+++ RECORDS TO PROCESS
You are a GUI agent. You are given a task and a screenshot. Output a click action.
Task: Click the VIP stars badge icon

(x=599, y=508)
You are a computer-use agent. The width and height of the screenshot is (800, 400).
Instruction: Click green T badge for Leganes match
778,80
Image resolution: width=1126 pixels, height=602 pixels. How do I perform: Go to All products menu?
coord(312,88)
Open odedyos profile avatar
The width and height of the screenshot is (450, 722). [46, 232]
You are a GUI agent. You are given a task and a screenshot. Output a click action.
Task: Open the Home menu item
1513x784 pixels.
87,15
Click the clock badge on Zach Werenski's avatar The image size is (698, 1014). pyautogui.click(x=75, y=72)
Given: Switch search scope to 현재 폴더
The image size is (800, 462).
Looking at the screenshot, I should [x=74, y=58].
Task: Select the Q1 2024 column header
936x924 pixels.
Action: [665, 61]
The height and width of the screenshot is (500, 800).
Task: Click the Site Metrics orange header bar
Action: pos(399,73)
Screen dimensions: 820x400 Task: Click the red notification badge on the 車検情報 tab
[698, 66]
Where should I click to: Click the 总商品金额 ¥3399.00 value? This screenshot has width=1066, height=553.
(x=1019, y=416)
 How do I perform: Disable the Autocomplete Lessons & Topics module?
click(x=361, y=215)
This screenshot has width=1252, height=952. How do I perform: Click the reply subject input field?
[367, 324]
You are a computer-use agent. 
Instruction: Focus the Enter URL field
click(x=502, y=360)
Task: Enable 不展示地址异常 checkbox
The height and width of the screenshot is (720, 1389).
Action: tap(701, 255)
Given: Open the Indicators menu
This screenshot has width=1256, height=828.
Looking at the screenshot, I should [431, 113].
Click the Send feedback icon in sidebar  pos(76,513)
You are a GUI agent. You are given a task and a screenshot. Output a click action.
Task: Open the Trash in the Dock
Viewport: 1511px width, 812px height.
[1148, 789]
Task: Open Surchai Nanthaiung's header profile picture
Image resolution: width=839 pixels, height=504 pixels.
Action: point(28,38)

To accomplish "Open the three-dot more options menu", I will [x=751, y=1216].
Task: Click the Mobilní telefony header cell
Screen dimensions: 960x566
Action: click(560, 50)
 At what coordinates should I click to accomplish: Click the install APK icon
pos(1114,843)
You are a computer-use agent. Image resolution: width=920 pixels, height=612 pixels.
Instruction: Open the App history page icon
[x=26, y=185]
++++++
> _DESCRIPTION OF THE TASK_
Can you repeat, word for word, every line above from the one containing "Image resolution: width=1126" down to the one containing "Click the clock", including both?

> _EXERCISE SOLUTION_
Image resolution: width=1126 pixels, height=602 pixels. How do I perform: Go to All products menu?
coord(312,88)
Open odedyos profile avatar
The width and height of the screenshot is (450, 722). [46, 232]
You are a GUI agent. You are given a task and a screenshot. Output a click action.
Task: Open the Home menu item
1513x784 pixels.
87,15
Click the clock badge on Zach Werenski's avatar The image size is (698, 1014). pyautogui.click(x=75, y=72)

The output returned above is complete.